======== Data for this task

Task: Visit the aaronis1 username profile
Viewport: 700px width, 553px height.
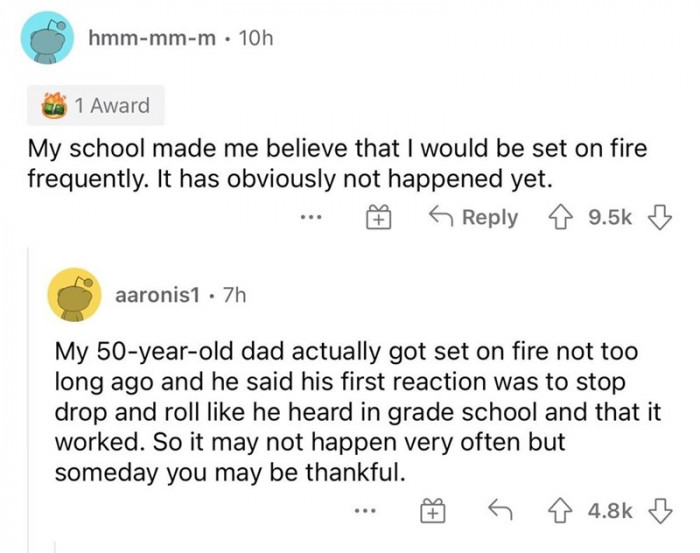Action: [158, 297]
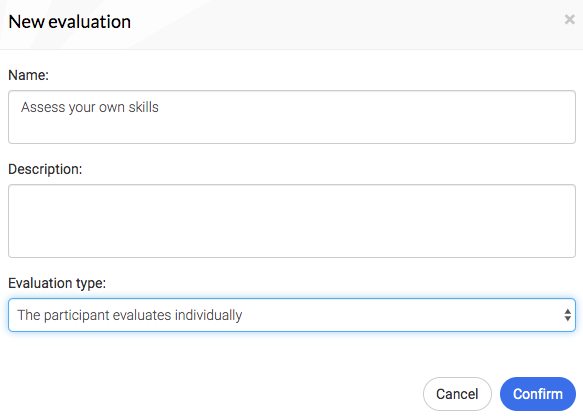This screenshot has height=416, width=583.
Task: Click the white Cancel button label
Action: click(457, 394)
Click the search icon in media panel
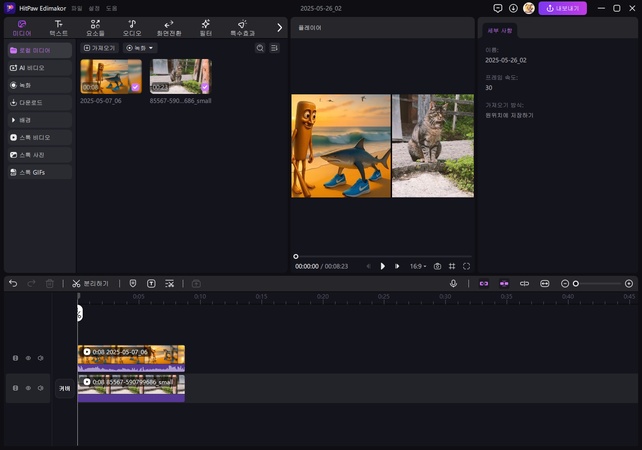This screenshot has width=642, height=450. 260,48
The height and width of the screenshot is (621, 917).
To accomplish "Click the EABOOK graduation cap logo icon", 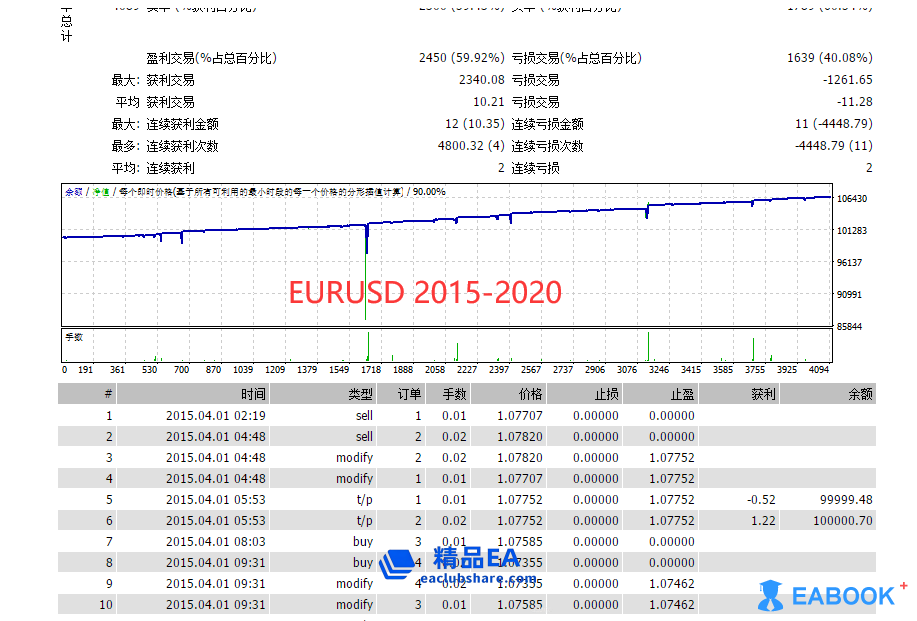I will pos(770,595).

================

> [Objective] Format the data, from the start through the line containing "This screenshot has width=642, height=450.", as a numbered list, omitting blank lines and leaving out the pictures.

> [The answer]
1. Task: Visit the aaronis1 username profile
2. Viewport: 700px width, 553px height.
3. Action: [158, 297]
4. This screenshot has height=416, width=583.
5. Task: Click the white Cancel button label
6. Action: click(457, 394)
7. Click the search icon in media panel
8. This screenshot has width=642, height=450. 260,48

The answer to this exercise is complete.